--- WHAT NEEDS TO BE DONE ---
Output the lines below unchanged, starting at the line that contains "Toggle the blue checked box next to Light" and ending after the line that contains "I will pos(475,88).".

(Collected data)
····················

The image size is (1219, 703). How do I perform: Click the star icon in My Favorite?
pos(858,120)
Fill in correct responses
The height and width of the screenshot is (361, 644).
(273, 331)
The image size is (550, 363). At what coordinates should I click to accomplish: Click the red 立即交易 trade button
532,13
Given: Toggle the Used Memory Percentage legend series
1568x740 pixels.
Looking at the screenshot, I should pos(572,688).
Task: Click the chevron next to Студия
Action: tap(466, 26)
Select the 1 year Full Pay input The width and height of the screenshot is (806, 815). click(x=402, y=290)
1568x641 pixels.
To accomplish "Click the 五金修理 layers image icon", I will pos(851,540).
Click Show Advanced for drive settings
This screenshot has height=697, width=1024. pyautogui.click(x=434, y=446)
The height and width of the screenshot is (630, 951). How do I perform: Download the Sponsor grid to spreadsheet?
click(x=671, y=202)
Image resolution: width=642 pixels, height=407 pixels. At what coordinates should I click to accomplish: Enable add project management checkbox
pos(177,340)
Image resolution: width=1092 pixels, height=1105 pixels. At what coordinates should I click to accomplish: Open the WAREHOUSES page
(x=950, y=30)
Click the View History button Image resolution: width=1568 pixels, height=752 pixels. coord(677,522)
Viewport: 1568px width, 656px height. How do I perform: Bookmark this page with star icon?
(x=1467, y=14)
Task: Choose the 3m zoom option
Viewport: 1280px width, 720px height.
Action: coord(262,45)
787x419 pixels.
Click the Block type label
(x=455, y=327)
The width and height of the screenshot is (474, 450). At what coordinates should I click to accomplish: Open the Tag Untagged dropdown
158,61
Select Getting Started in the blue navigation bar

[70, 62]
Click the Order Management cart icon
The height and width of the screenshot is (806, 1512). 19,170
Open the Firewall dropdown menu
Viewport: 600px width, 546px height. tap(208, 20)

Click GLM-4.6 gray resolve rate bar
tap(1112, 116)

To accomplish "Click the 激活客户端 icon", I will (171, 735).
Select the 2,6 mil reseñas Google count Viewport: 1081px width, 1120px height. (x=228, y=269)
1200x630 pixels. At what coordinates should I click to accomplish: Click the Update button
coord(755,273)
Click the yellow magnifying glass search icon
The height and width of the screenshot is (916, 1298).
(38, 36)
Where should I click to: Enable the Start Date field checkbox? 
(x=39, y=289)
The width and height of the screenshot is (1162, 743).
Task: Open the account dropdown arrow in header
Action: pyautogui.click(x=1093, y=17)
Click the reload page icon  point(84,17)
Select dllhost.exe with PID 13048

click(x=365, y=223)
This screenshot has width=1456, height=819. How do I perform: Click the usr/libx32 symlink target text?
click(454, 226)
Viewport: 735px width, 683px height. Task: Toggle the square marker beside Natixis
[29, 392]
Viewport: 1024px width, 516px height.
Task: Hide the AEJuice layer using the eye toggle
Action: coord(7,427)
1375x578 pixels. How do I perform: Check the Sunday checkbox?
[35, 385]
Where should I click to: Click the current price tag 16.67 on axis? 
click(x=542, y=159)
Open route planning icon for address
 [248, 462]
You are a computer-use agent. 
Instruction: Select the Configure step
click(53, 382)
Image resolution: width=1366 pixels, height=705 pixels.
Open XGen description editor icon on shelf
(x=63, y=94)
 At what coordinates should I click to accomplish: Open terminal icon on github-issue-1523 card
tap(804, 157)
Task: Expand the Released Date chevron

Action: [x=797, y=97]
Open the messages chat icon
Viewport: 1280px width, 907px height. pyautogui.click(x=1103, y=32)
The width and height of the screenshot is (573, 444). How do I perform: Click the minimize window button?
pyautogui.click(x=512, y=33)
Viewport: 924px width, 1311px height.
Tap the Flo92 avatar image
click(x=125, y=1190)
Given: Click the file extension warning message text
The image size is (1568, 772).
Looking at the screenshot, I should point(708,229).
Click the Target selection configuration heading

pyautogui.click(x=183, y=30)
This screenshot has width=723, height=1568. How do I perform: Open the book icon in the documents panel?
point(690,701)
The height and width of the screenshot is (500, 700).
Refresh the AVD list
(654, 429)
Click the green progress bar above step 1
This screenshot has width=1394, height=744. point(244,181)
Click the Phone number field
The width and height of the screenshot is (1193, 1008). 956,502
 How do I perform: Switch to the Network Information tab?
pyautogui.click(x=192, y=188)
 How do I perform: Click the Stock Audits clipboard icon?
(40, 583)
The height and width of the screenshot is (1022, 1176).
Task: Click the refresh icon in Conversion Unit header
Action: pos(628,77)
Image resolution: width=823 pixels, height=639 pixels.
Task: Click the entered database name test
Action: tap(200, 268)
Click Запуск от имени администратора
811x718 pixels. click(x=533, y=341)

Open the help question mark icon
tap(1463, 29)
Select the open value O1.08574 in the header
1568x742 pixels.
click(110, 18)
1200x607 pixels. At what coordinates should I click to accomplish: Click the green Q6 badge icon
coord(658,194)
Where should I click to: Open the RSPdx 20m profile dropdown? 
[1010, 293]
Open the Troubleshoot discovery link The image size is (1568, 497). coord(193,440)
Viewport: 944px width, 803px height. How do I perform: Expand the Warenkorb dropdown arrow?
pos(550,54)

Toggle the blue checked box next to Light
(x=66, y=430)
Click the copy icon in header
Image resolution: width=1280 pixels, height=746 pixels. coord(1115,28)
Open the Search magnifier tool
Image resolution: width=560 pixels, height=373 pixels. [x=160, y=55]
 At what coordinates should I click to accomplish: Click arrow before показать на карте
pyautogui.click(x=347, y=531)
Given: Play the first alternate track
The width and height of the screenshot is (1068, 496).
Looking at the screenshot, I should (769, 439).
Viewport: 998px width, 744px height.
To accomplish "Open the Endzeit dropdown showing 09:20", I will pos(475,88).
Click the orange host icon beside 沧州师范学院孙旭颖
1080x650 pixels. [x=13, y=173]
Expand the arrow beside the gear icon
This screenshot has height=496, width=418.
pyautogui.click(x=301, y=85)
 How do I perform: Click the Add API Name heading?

····················

--- IN RESPONSE ---
Toggle the blue checked box next to Light
(x=66, y=430)
Click the copy icon in header
Image resolution: width=1280 pixels, height=746 pixels. coord(1115,28)
Open the Search magnifier tool
Image resolution: width=560 pixels, height=373 pixels. [x=160, y=55]
 At what coordinates should I click to accomplish: Click arrow before показать на карте
pyautogui.click(x=347, y=531)
Given: Play the first alternate track
The width and height of the screenshot is (1068, 496).
Looking at the screenshot, I should (769, 439).
Viewport: 998px width, 744px height.
To accomplish "Open the Endzeit dropdown showing 09:20", I will pos(475,88).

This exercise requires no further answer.